Myth and Archetype from a Female Perspective: An Exploration of Twentieth Century North and South American Women Poets
PhD Dissertation Abstract, New York University
1980
346 pages
Published by University Microfilms International, Publication # 8017574
HELANE LEVINE- KEATING, PH.D.
Advisor: Professor Erika Ostrovsky
The purpose of this dissertation is first to examine the transformations which myth undergoes from a
modern, cross-cultural, female perspective, followed by an examination of certain archetypes which
recur in twentieth century women's poetry. By studying how women reshape myth to reflect more closely
their personal experience, we have a better understanding of the language, vision, and sensibility of
the modern woman poet.
Furthermore, it is through the presence of various archetypes such as the
animus, the shadow, and the Great Mother that we comprehend both the "personal unconscious" and the
"collective unconscious" of women as they are translated into art. Although "feminist literary criticism"
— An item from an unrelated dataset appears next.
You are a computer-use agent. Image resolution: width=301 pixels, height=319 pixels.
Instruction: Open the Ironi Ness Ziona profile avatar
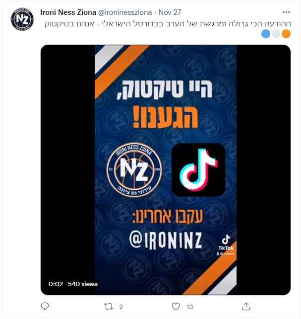pyautogui.click(x=22, y=19)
and "psychological criticism" inform this examination, the dominant critical approach is "mythological and
archetypal," drawing largely on the research of C.
G. Jung and his followers, especially Erich Neumann, and the theories of Northrop Frye.
The first section is devoted to an analysis of the temptress motif. As aspect of the anima archetype,
the temptress is usually portrayed and experienced by men. Aside from a brief exegesis of Homer's Circe
and the Judeo-Christian Eve, however, here we instead explore Circe's and Eve's transformation into subjective,
sentient human beings: for example, what does it feel like to be overpowered then abandoned by Odysseus? H. D.'s
"Circe" and Margaret Atwood's series of poems entitled "Circe/Mud
Poems" from You Are Happy, as well as two poems by the French Canadian Anne Hebert, both entitled
"Eve. " are examined and contrasted in terms of
structure, imagery, archetype, and tragic and comic vision.
The myth of Demeter and Persephone, the soul of the Eleusinian Mysteries, is explored in Section Two.
"Demeter* by H. D., "Demeter" by Olga Broumas, and "Two Sisters of Persephone" by Sylvia Plath all
involve a duality rooted in the mother-daughter dyad. The significance of the myth in ancient Greek
society as well as for the modern woman poet emerges: indeed, the continual act of mother and daughter
always becoming each other, as is reflected in the seasons, yet ultimately remaining separate, as
entry into marriage suggests, inform this section.
In the third and final section, poems which embody the archetype of the double, the Doppelgänger,
are presented. How do the two sides of the double manifest themselves when the subject is a woman?
The division between ego and shadow self (where the shadow is often "bright"), ego and animus, and
artist and woman is revealed in these poems by Denise Levertov, Diane Keating, Maxine Kumin, Gabriela
Mistral, and Julia de Burgos. The repression of women in a patriarchal society often surfaces in the
metaphors and symbols chosen to depict her divided self.
The desire to unite opposites and the figure of the Great Mother, the archetypal Feminine, which appear as
recurrent motifs throughout this study are examined and related to Erich Neumann's "The Psychological Stages
of Feminine Development" in the conclusion. That female experience on the deepest psychological levels
varies in significant ways from male experience indeed seems to be borne out by the poetry explored here.
The entire dissertation ultimately offers a serious foray into the female poetic landscape in the modern age.